[[ Exercise material, beginning ]]

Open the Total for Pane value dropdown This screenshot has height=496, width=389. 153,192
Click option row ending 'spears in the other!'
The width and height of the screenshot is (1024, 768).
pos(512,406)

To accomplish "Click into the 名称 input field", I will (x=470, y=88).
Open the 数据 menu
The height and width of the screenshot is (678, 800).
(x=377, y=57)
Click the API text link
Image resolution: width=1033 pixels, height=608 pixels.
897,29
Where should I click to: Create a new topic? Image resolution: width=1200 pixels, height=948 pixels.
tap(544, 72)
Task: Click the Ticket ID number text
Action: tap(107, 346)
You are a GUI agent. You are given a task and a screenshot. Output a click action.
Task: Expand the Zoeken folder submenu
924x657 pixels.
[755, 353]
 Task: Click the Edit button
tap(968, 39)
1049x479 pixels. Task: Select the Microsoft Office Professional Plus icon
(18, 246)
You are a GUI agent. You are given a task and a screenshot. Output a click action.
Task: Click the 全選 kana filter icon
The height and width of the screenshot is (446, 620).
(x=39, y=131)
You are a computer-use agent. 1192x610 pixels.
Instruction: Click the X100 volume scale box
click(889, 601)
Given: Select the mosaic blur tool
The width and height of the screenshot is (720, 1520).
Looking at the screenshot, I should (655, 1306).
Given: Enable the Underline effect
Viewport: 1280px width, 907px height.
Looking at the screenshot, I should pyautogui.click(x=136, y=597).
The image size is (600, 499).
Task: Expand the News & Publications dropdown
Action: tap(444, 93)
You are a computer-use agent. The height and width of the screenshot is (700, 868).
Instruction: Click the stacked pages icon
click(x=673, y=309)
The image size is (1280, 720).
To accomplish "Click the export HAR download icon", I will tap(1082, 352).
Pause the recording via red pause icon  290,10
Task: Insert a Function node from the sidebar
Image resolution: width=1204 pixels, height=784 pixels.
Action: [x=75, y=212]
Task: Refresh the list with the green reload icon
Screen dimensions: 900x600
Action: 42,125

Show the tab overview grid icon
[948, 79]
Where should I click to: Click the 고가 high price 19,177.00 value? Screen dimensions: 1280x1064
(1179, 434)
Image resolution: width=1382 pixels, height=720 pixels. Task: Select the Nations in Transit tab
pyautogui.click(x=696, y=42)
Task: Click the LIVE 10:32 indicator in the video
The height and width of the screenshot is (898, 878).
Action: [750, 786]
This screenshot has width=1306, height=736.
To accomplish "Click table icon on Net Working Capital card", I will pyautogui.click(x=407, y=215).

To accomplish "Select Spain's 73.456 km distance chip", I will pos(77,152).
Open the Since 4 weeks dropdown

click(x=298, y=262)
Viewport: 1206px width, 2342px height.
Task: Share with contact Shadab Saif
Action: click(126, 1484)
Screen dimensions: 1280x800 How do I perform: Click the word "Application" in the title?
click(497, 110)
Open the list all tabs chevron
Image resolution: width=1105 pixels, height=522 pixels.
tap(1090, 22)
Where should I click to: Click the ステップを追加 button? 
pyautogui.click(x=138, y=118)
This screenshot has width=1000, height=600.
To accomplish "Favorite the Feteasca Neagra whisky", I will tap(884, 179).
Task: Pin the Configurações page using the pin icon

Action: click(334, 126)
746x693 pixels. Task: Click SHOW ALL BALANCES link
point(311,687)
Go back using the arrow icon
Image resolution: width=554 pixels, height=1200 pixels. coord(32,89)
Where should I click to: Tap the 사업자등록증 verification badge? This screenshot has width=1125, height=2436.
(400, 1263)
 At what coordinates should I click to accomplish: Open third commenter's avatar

[[ Exercise material, end ]]

◆ What the exercise asks ◆
Copy out each record exactly as given, omitting none.

◆ Exercise answer ◆
Open the Total for Pane value dropdown This screenshot has height=496, width=389. 153,192
Click option row ending 'spears in the other!'
The width and height of the screenshot is (1024, 768).
pos(512,406)

To accomplish "Click into the 名称 input field", I will (x=470, y=88).
Open the 数据 menu
The height and width of the screenshot is (678, 800).
(x=377, y=57)
Click the API text link
Image resolution: width=1033 pixels, height=608 pixels.
897,29
Where should I click to: Create a new topic? Image resolution: width=1200 pixels, height=948 pixels.
tap(544, 72)
Task: Click the Ticket ID number text
Action: tap(107, 346)
You are a GUI agent. You are given a task and a screenshot. Output a click action.
Task: Expand the Zoeken folder submenu
924x657 pixels.
[755, 353]
 Task: Click the Edit button
tap(968, 39)
1049x479 pixels. Task: Select the Microsoft Office Professional Plus icon
(18, 246)
You are a GUI agent. You are given a task and a screenshot. Output a click action.
Task: Click the 全選 kana filter icon
The height and width of the screenshot is (446, 620).
(x=39, y=131)
You are a computer-use agent. 1192x610 pixels.
Instruction: Click the X100 volume scale box
click(889, 601)
Given: Select the mosaic blur tool
The width and height of the screenshot is (720, 1520).
Looking at the screenshot, I should (655, 1306).
Given: Enable the Underline effect
Viewport: 1280px width, 907px height.
Looking at the screenshot, I should pyautogui.click(x=136, y=597).
The image size is (600, 499).
Task: Expand the News & Publications dropdown
Action: tap(444, 93)
You are a computer-use agent. The height and width of the screenshot is (700, 868).
Instruction: Click the stacked pages icon
click(x=673, y=309)
The image size is (1280, 720).
To accomplish "Click the export HAR download icon", I will tap(1082, 352).
Pause the recording via red pause icon  290,10
Task: Insert a Function node from the sidebar
Image resolution: width=1204 pixels, height=784 pixels.
Action: [x=75, y=212]
Task: Refresh the list with the green reload icon
Screen dimensions: 900x600
Action: 42,125

Show the tab overview grid icon
[948, 79]
Where should I click to: Click the 고가 high price 19,177.00 value? Screen dimensions: 1280x1064
(1179, 434)
Image resolution: width=1382 pixels, height=720 pixels. Task: Select the Nations in Transit tab
pyautogui.click(x=696, y=42)
Task: Click the LIVE 10:32 indicator in the video
The height and width of the screenshot is (898, 878).
Action: [750, 786]
This screenshot has width=1306, height=736.
To accomplish "Click table icon on Net Working Capital card", I will pyautogui.click(x=407, y=215).

To accomplish "Select Spain's 73.456 km distance chip", I will pos(77,152).
Open the Since 4 weeks dropdown

click(x=298, y=262)
Viewport: 1206px width, 2342px height.
Task: Share with contact Shadab Saif
Action: click(126, 1484)
Screen dimensions: 1280x800 How do I perform: Click the word "Application" in the title?
click(497, 110)
Open the list all tabs chevron
Image resolution: width=1105 pixels, height=522 pixels.
tap(1090, 22)
Where should I click to: Click the ステップを追加 button? 
pyautogui.click(x=138, y=118)
This screenshot has width=1000, height=600.
To accomplish "Favorite the Feteasca Neagra whisky", I will tap(884, 179).
Task: Pin the Configurações page using the pin icon

Action: click(334, 126)
746x693 pixels. Task: Click SHOW ALL BALANCES link
point(311,687)
Go back using the arrow icon
Image resolution: width=554 pixels, height=1200 pixels. coord(32,89)
Where should I click to: Tap the 사업자등록증 verification badge? This screenshot has width=1125, height=2436.
(400, 1263)
 At what coordinates should I click to accomplish: Open third commenter's avatar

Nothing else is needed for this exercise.